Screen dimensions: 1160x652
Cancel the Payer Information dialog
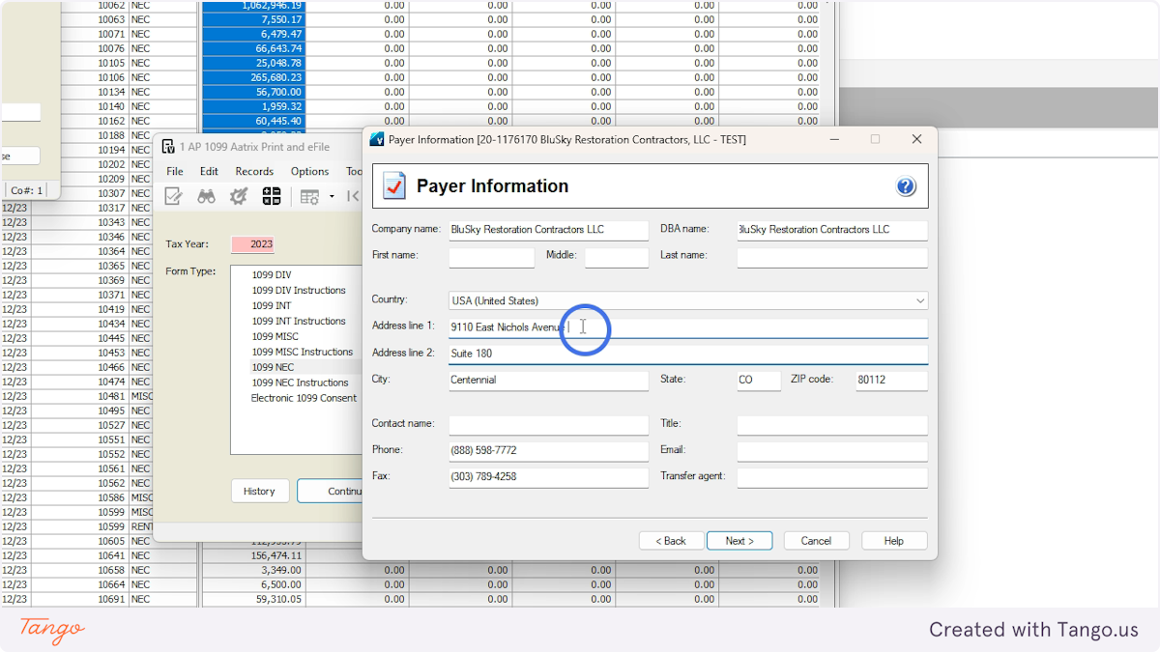816,540
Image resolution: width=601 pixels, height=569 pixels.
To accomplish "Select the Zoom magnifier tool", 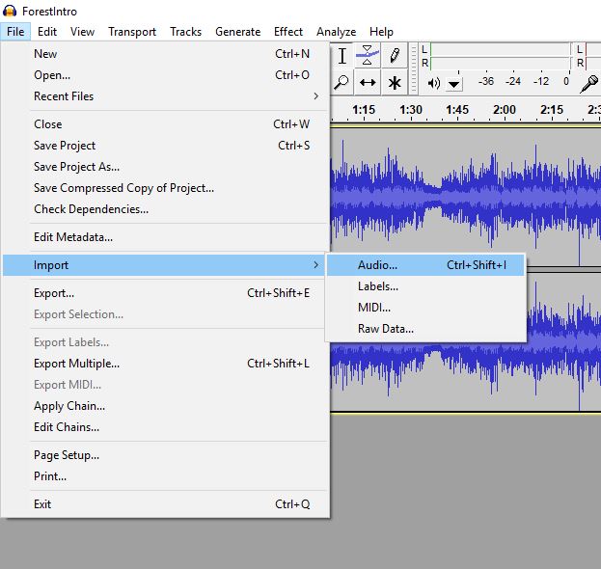I will [341, 83].
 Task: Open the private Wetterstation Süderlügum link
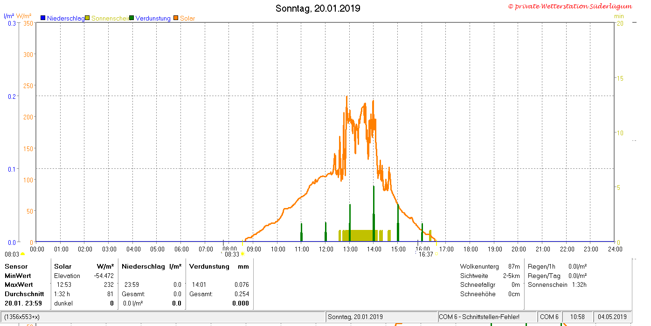pyautogui.click(x=570, y=6)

○ ○ ○ ○ ○

Set exercise: Render the records as a numbered list, starting with the line that contains "Task: Open the" and continuing through the end of the records, with blank lines omitted. Leave the pictures out of the answer.

Solved exercise:
1.  Task: Open the private Wetterstation Süderlügum link
2. pyautogui.click(x=570, y=6)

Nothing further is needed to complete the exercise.